Source text:
By Eric Vandenbroeck
and co-workers
The Russia That Might Have Been
Russia will gradually drift toward an economic and
political model resembling Iran’s—and will become increasingly dependent on
China. The greater tribulation for Russia may be that such an Iranian-style
outcome could be quite durable, and every year that it lasts will further
diminish the chances that Russia will resolve the conflict with Ukraine, repent
for the harm done, restore ties with the outside world, and bring balance and
pragmatism to its foreign policy. The Russia That Might Have Been.
In the 12 months
since Russian President Vladimir Putin decided to invade Ukraine, the war has become
an accelerating disaster for Russia. Although Ukrainians are the primary
victims of the Kremlin’s unprovoked aggression, the war has already left
hundreds of thousands of Russian soldiers dead or wounded. Unprecedented
Western sanctions have squeezed the Russian economy. Moscow’s large-scale
mobilization and wartime crackdown on civil society have caused thousands of
high-skilled workers to flee abroad. Yet the greatest long-term cost of the war
to Russia may be in permanently foreclosing the promise of Russia occupying a
peaceful and prosperous place in the twenty-first-century world order.
Russia’s current
foreign policy trajectory was not predestined, and the Kremlin had many chances
to do things differently. For much of the last 20 years—even following the
illegal annexation of Crimea in 2014—Russia had a historic opening to build a
dynamic new place in the international system. When Putin was sworn in as
president in May 2000, Russia was entering a period of greater possibility—both
within and beyond its borders—than at any other point in its history.

[Data for locating words and elements]
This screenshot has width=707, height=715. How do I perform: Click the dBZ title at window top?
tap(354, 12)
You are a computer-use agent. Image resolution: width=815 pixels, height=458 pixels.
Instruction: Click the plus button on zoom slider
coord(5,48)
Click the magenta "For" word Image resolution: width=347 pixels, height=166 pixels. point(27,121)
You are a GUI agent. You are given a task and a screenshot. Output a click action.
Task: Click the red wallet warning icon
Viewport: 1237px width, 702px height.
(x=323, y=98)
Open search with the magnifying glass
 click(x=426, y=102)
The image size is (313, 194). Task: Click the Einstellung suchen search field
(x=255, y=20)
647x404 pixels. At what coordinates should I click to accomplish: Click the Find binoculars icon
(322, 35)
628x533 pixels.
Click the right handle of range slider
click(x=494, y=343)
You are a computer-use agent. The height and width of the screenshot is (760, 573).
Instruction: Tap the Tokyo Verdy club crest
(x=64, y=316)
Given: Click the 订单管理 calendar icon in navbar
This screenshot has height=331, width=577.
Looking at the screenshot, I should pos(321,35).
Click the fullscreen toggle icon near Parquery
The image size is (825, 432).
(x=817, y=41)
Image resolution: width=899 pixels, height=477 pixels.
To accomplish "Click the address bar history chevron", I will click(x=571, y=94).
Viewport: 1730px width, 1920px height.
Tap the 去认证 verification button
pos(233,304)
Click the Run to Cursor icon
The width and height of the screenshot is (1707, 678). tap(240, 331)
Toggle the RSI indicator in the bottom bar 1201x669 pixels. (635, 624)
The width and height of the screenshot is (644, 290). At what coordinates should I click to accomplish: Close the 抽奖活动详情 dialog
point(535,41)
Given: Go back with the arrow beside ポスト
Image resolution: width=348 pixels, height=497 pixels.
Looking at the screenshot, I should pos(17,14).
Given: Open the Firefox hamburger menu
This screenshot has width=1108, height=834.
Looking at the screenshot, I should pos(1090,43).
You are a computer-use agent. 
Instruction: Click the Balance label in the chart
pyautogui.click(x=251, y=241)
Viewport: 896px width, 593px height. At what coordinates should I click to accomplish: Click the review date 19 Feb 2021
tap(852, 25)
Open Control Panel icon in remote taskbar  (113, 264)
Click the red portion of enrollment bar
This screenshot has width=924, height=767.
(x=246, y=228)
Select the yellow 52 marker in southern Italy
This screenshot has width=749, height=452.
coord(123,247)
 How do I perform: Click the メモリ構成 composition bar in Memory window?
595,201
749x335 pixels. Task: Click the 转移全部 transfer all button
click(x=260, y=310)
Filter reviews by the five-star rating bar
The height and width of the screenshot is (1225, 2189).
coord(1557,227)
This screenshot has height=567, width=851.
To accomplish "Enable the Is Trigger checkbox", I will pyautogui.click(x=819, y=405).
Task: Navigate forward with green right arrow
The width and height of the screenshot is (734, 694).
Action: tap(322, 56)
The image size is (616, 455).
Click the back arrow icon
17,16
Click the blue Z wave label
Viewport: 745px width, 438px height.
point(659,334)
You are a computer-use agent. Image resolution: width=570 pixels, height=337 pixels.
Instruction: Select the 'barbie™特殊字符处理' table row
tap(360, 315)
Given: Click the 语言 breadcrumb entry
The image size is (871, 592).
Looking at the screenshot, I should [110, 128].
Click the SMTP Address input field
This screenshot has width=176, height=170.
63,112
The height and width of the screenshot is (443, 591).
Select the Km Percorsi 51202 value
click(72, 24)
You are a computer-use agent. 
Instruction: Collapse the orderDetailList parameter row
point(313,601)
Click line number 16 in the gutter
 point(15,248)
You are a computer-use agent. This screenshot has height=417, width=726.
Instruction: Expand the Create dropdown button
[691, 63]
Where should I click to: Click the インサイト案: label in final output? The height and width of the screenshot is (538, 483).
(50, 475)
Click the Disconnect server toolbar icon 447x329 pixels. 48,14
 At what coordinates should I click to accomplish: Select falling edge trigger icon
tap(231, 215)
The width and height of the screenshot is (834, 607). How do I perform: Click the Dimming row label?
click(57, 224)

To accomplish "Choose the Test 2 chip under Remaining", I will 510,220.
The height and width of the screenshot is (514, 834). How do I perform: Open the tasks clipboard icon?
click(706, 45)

To do:
• 1. Answer these questions using the essay on Russia's foreign policy:
(a) Which country's economic and political model is Russia expected to drift toward?
(b) In what month and year was Putin sworn in as president?
(c) In what year did the illegal annexation of Crimea take place?
• 2. Carry the essay on Russia's foreign policy forward from its final sentence.

Answer set:
• 1.
(a) Iran's
(b) May 2000
(c) 2014

• 2.
Internally, Russia had survived the collapse of the USSR and the tumultuous
1990s to go from an empire to an influential nation-state in the making.
Despite the horrendous wars in Chechnya, Russia was largely stable and at peace
by the turn of the century. Its planned economy had given way to an adaptable
market economy. It was an imperfect but vibrant democracy.
Then, around 2003,
Russia got lucky. The U.S. invasion of Iraq and China’s spectacular economic
boom sharply increased global commodity prices. The Kremlin’s coffers were
suddenly flooded with revenues from selling oil, gas, metals, fertilizers, and
other products on the global market. This windfall allowed Russia to repay its
foreign debts quickly and nearly double its GDP during Putin’s first two
presidential terms. Despite mounting corruption, most ordinary Russians found
that their incomes were rising. Compared with their troubled imperial and
Soviet past, Russians had never been so prosperous and, simultaneously, so free
as in the twenty-first century's first decade. With these strong economic and
political foundations, Russia was well positioned to become a global power
between East and West—benefiting from its links to both Europe and Asia, and
focused on internal development.
Now, Putin has
squandered all of that. His growing appetite for power has driven Russia into
an authoritarian regime over the past decade. Russian society and the country’s
elite are largely unable and unwilling to hinder the process. That
transformation is largely responsible for Moscow’s failure to grasp these
opportunities and redefine Russia’s world stature. Instead, Putin’s steady
accumulation of power transformed a robust foreign-policy-making process,
rooted in impartial analysis and interagency deliberations, into an
increasingly personalized one. As a result, Putin and his inner circle
succumbed to growing paranoia about perceived military threats from the West,
and their decisions did not undergo the intellectual and institutional scrutiny
they needed. Ultimately, this drove the nation into the strategic and moral
catastrophe of its war in Ukraine.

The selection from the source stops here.